§ EXERCISES TO COMPLETE
1. Can you reproduce the forum thread's stretch from "ok xD I accept" through "(Aug 8, 2016)" word for word?
2. Will you pick up the forum thread after its last line and write its next part?
*** TEXT Section Begins ***
I love it but you're making them so it's you're call.


----------



## Sliter (Jul 21, 2016)

VinLark said:


> I love it but you're making them so it's you're call.


ok xD I accept critics and suggestions o3o
(that funny the only critic I get is " I like more the western" lol not sure if is really a critic ....)


----------



## Sliter (Aug 8, 2016)

Updated with Z-Ring


----------



## CeeDee (Aug 28, 2016)

Higher-res version of Gatewait?


----------



## Sliter (Aug 29, 2016)

CeeDee said:


> Higher-res version of Gatewait?


nope :/ 
I made it on this size actually. I edited the better and bigger with no background logo I've found , the way it was (If I'm not wrong XD)


----------



## gb marry (Sep 4, 2016)

Soo cute, i love how they all look!


----------



## Sliter (Sep 4, 2016)

CeeDee said:


> Higher-res version of Gatewait?


@Romsstar  made a higer version, updted to Op



gb marry said:


> Soo cute, i love how they all look!


thansk a lot! ^^


----------



## Deleted-379826 (Sep 23, 2016)

I take another look at this thread and so many great, new amazing things! Amazing work


----------



## Sliter (Sep 23, 2016)

thanks XD
Many? I think I updated only one time? :v


----------



## Deleted-379826 (Sep 23, 2016)

Sliter said:


> thanks XD
> Many? I think I updated only one time? :v


lol That was a bit of an exaggeration!


----------



## KevExperience (Nov 13, 2016)
*** TEXT Section Ends ***
*** SUPPLIED DATA Section Begins ***
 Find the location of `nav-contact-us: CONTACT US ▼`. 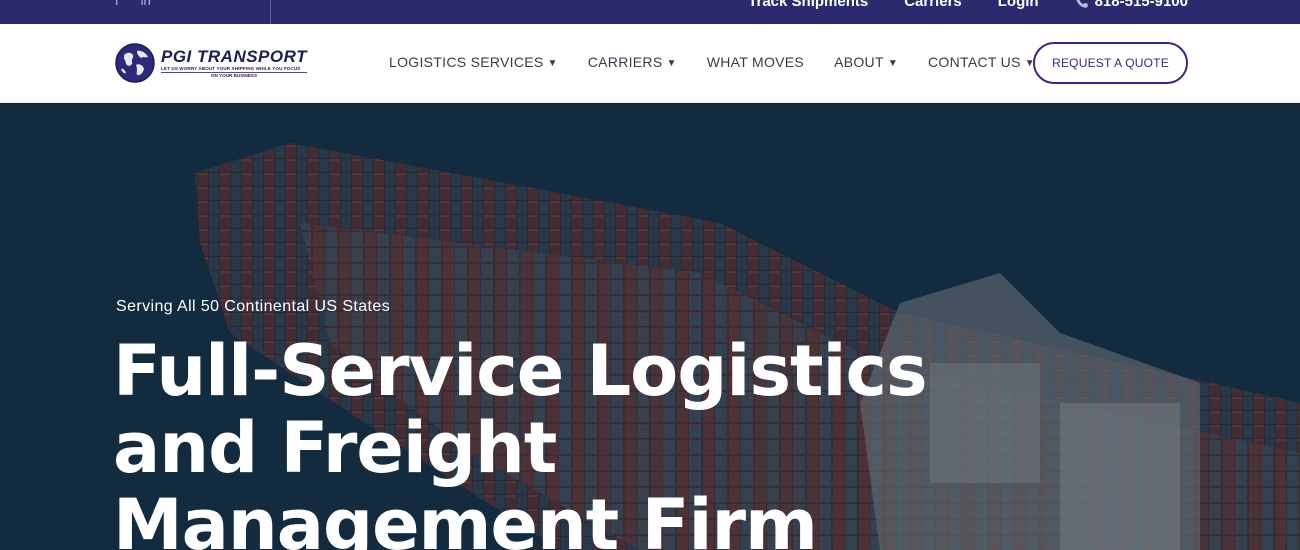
*** SUPPLIED DATA Section Ends ***
§ TASK ANSWERS
1.
ok xD I accept critics and suggestions o3o
(that funny the only critic I get is " I like more the western" lol not sure if is really a critic ....)


----------



## Sliter (Aug 8, 2016)

2.
Hey dude, is it okay to borrow your Pokemon logo designs for my next Pokemon Sun LP? I will give credit of course.


----------



## Sliter (Nov 13, 2016)

KevExperience said:


> Hey dude, is it okay to borrow your Pokemon logo designs for my next Pokemon Sun LP? I will give credit of course.


yes! Thanks ^^
Let me see your channel?


----------



## KevExperience (Nov 13, 2016)

Thank you. You have really dope designs mate.


----------



## Sliter (Nov 14, 2016)

hmm what that means? XD


----------



## Deleted-379826 (Nov 14, 2016)

Sliter said:


> hmm what that means? XD


According to Google "Very good"


----------



## KevExperience (Jan 10, 2017)

Sliter said:


> yes! Thanks ^^
> Let me see your channel?


youtube.com/c/KevExperience


----------



## Sliter (Jul 21, 2017)

OP updated with ultra sun and ultra moon logos o/


----------



## Chelsea_Fantasy (Aug 5, 2017)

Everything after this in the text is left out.